**Problem statement**
Your task is to copy each line in the listing that includes the word "agent".

===== Exercise inputs =====

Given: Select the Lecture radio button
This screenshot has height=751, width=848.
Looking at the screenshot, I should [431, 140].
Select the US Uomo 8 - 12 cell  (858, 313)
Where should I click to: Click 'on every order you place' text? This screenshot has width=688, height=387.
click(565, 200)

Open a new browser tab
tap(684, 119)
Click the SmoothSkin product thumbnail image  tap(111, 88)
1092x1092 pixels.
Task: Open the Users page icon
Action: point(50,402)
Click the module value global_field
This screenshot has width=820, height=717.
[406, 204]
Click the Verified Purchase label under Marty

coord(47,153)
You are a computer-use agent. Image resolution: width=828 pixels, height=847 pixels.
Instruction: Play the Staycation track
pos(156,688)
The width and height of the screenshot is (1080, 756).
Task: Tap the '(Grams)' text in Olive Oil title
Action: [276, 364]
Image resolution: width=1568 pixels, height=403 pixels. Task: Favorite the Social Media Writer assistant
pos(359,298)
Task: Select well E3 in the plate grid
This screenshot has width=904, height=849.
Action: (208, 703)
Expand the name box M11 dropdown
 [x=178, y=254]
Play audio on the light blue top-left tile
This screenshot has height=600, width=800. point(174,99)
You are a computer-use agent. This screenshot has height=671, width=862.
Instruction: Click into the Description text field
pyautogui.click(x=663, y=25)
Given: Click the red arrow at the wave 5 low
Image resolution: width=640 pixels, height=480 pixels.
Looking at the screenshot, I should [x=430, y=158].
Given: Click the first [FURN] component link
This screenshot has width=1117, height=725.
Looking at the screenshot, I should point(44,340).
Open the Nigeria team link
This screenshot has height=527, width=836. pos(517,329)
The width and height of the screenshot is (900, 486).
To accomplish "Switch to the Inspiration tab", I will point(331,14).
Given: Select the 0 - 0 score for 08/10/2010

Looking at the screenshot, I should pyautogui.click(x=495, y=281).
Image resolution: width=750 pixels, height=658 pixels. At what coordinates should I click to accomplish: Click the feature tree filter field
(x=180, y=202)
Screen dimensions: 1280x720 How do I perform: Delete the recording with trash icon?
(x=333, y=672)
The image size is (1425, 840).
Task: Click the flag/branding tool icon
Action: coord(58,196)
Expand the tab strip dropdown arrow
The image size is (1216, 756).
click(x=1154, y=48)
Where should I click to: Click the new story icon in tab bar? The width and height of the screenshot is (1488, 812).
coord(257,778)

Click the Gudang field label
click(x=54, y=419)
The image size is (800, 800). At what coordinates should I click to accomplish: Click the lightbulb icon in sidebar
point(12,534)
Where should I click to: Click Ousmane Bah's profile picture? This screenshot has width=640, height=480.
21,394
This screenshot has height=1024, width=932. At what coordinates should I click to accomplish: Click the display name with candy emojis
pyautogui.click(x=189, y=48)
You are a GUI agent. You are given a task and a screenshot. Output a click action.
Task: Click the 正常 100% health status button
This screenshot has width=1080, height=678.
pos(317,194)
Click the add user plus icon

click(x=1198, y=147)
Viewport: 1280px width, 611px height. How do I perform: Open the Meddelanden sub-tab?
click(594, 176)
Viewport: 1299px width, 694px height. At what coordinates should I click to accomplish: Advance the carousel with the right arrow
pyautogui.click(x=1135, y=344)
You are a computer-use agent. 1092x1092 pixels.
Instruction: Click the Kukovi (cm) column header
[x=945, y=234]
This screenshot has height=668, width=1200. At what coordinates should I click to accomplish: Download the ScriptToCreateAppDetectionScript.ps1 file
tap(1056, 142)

=====

**Answer box**
You are a computer-use agent. Image resolution: width=828 pixels, height=847 pixels.
You are a computer-use agent. This screenshot has height=671, width=862.
You are a GUI agent. You are given a task and a screenshot. Output a click action.
You are a computer-use agent. 1092x1092 pixels.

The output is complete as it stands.